りんねぇはタブレットを取り出し、姿勢を正して俺の方を見る。
「今日は、“1億円を3億円に増やす計画”を聞きに来たの。何か考えてることはある?」
「ある。トーコとシズちゃんと相談して、Vtuber事務所を立ち上げて収益化したいと思ってる」
「桜さんからトーコとシズちゃんがVtuberということは聞いてるわ。二人は個人で成功してるけど――ハルちゃんが事務所としての利益を出せなきゃダメよ?」
「わかってる。事務所に所属することで、所属Vtuberがもっと稼げるようにならないと、意味ないからな」
りんねぇは満足げに頷き、続けて質問した。
「……で、最初に必要な費用は?」
「事務所の賃料、グッズ制作費、編集の外注費かな」
「事務所については、駅前に桜さんがオーナーの商業ビルがあるわよ。明日にでも案内するわ」
「そんなビルがあるのか……さすが、りんねぇ。助かる」
「秘書として当然よ」
トーコが嬉しそうに手を上げた。
「りんさん、このあとお昼ご飯食べるんですけど……お時間あれば、よかったら一緒にどうですか?」
「そんな悪いわよ……」
「4人分も5人分も作るの変わらないです!」
「私もお話したいです、りん先生」
「……ああもう、ハルちゃんの周りは相変わらず押しが強い人が多いわね。食べていくわ」
◆
キッチンから聞こえる軽快な調理音。
俺は配信部屋を案内しながら小学生の頃の思い出話や、トーコ・シズとの出会いを語った。

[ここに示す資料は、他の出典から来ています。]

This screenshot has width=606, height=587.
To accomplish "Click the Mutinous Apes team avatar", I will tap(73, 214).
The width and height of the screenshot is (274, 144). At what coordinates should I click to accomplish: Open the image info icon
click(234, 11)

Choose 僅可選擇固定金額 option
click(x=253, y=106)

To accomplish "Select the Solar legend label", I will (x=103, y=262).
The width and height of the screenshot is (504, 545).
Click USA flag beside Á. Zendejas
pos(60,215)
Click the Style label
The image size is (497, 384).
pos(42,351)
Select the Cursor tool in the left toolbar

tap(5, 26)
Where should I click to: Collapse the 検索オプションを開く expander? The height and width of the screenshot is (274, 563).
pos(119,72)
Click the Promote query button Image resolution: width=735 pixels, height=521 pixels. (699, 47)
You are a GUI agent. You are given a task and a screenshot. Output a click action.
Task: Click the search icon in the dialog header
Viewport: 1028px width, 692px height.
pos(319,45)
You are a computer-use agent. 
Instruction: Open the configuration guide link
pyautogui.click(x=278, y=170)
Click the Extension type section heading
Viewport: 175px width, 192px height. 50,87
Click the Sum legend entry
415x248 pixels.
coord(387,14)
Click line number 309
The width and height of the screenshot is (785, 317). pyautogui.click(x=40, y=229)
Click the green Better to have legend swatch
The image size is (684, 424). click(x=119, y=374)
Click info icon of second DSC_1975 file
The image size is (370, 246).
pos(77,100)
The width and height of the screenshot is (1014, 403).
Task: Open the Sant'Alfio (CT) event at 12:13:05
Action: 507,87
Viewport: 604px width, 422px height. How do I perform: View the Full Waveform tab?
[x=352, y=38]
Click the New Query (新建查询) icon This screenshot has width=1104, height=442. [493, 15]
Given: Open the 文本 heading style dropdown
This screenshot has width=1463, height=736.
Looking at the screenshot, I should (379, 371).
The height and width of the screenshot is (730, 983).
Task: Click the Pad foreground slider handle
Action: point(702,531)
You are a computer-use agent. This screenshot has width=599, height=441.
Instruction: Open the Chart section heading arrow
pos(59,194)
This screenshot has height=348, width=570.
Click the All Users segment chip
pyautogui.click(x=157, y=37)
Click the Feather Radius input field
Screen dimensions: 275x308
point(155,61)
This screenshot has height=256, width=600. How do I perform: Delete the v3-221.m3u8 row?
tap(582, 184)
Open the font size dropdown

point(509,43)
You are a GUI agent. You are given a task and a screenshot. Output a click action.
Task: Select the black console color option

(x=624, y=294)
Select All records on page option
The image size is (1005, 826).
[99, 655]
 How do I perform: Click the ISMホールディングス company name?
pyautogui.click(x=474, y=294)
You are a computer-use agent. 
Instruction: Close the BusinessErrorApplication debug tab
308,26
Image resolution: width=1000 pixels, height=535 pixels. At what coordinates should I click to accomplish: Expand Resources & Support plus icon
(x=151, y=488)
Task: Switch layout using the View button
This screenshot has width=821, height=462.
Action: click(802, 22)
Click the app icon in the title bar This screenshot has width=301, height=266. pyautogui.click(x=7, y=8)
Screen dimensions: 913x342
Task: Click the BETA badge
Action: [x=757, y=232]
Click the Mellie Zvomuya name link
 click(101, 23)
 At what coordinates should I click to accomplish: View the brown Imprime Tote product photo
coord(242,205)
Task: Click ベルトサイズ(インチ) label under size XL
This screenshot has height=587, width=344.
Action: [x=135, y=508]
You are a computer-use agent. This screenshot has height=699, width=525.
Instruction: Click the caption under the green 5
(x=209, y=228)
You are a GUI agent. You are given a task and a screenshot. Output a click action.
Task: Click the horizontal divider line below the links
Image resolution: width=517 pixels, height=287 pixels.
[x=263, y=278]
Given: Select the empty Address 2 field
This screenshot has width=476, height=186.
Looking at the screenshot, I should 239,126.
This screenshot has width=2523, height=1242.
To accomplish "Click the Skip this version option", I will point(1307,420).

「ごはんできたよ〜! 今日は、なつかしさいっぱいのナポリタン!」
テーブルに置かれた皿から、甘く香ばしいケチャップの香りがふわっと広がる。
「うまそうだな。さっそくいただくとするか」
「トーコちゃんいただきます」
「トーコちゃんいただくわね」
「どうぞ、おかわりもありますので」
ひと口食べた瞬間、りんねぇが目を細めた。
「……ふしぎ。ナポリタンって、なんでこんなに懐かしい味がするのかしら」
「じいちゃんが作ってくれた焼きそば思い出すな」
「バーベキューのね。ハルちゃん、あれ必ずおかわりしてた」
「ナポリタン食べてるのに焼きそば思い出すの?」
とトーコが笑う。
シズちゃんも隣で微笑んでいる。
温かくて、柔らかい空気。
この部屋が“家族みたいな空間”になっていくのを感じる。
◆
みんなでナポリタンを堪能し、トーコとシズちゃんはキッチンで食器を洗っていて、りんねぇと俺はコーヒーを飲んでいた。
食後の余韻に包まれながら、俺はふと思う。
――じいちゃんとばあちゃんの周りには、昔から“いい人”が集まっていた。
そして今、俺の周りにもまた、こんなふうに集まってくれている。
りんねぇは、ゆったりとコーヒーを飲みながら言う。
「ハルちゃん。ちゃんと3億、達成しなさいよ。……あたしも全力で手伝うから」
「……頼りにしてる。りんねぇ」
その言葉に、りんねぇは子どもの頃と同じ、すこし照れた笑顔を返した。